Rivet¶
Declarative SQL pipelines with multi-engine execution, quality checks, and built-in testing. Define once — run anywhere.
What is Rivet?¶
Rivet separates what to compute from how to compute it and where data lives. Write your pipeline logic once as declarative joints, then run it on DuckDB, Polars, PySpark, or Postgres — without changing a single line.
graph LR
A[raw_orders<br/><small>source</small>] --> B[clean_orders<br/><small>transform</small>]
B --> C[orders_summary<br/><small>sink</small>]

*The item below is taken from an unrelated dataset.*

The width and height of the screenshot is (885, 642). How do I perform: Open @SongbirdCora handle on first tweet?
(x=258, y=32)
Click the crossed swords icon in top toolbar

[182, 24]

style A fill:#6c63ff,color:#fff,stroke:none
style B fill:#818cf8,color:#fff,stroke:none
style C fill:#3b82f6,color:#fff,stroke:none
Multi-Engine¶
Swap between DuckDB, Polars, PySpark, and Postgres without rewriting pipelines. Adjacent SQL joints on the same engine are automatically fused into a single query.
Declarative Pipelines¶
Define joints in SQL, YAML, or Python. Rivet compiles them into an immutable execution plan — no imperative orchestration code needed.
Quality Checks¶
Assertions validate data before writes. Audits verify data after writes. Catch bad data before it reaches your warehouse.
Built-in Testing¶
Offline fixture-based tests validate joint logic without any database. Fast, deterministic, and CI-friendly.
Plugin System¶
Extend Rivet with engines, catalogs, and adapters. First-party plugins for DuckDB, Polars, PySpark, Postgres, AWS, and Databricks.
Interactive REPL¶
Full-screen terminal UI for exploring data, running ad-hoc queries, browsing catalogs, and debugging pipelines.
The Three Pillars¶
Joints¶
What to compute
Named, declarative units of computation. Sources read data, SQL and Python joints transform it, sinks write it out.
Engines¶
How to compute
Pluggable compute backends. DuckDB for local speed, PySpark for scale, Polars for DataFrames, Postgres for databases.
Catalogs¶
Where data lives
Named references to data locations — filesystems, databases, S3 buckets, Glue, Unity Catalog. Storage-agnostic.
Quick Example¶
-- sources/raw_orders.sql
-- rivet:name: raw_orders
-- rivet:type: source
-- rivet:catalog: local
-- rivet:table: raw_orders.csv
-- joints/clean_orders.sql
-- rivet:name: clean_orders
-- rivet:type: sql
SELECT id, customer_name, amount, created_at
FROM raw_orders
WHERE amount > 0
-- sinks/orders_clean.sql
-- rivet:name: orders_clean
-- rivet:type: sink
-- rivet:catalog: local
-- rivet:table: orders_clean
-- rivet:upstream: [clean_orders]
# sources/raw_orders.yaml
name: raw_orders
type: source
catalog: local
table: raw_orders.csv
# joints/clean_orders.yaml
name: clean_orders
type: sql
upstream: [raw_orders]
sql: |
SELECT id, customer_name, amount, created_at
FROM raw_orders
WHERE amount > 0
# sinks/orders_clean.yaml
name: orders_clean
type: sink
catalog: local
table: orders_clean
upstream: [clean_orders]
# joints/clean_orders.py
# rivet:name: clean_orders
# rivet:type: python
# rivet:upstream: [raw_orders]
import polars as pl
from rivet_core.models import Material
def transform(material: Material) -> pl.DataFrame:
df = material.to_polars()
return df.filter(pl.col("amount") > 0).select(
"id", "customer_name", "amount", "created_at"
)
from rivet_core.models import Joint
raw_orders = Joint(
name="raw_orders",
joint_type="source",
catalog="local",
table="raw_orders.csv",
)
clean_orders = Joint(
name="clean_orders",
joint_type="sql",
upstream=["raw_orders"],
sql="SELECT id, customer_name, amount, created_at FROM raw_orders WHERE amount > 0",
)
orders_clean = Joint(
name="orders_clean",
joint_type="sink",
catalog="local",
table="orders_clean",
upstream=["clean_orders"],
)
$ rivet run
✓ compiled 3 joints in 45ms
raw_orders ✓ OK (5 rows)
clean_orders ✓ OK (4 rows)
orders_clean ✓ OK (4 rows)
45ms | 3 joints | 1 groups | 0 failures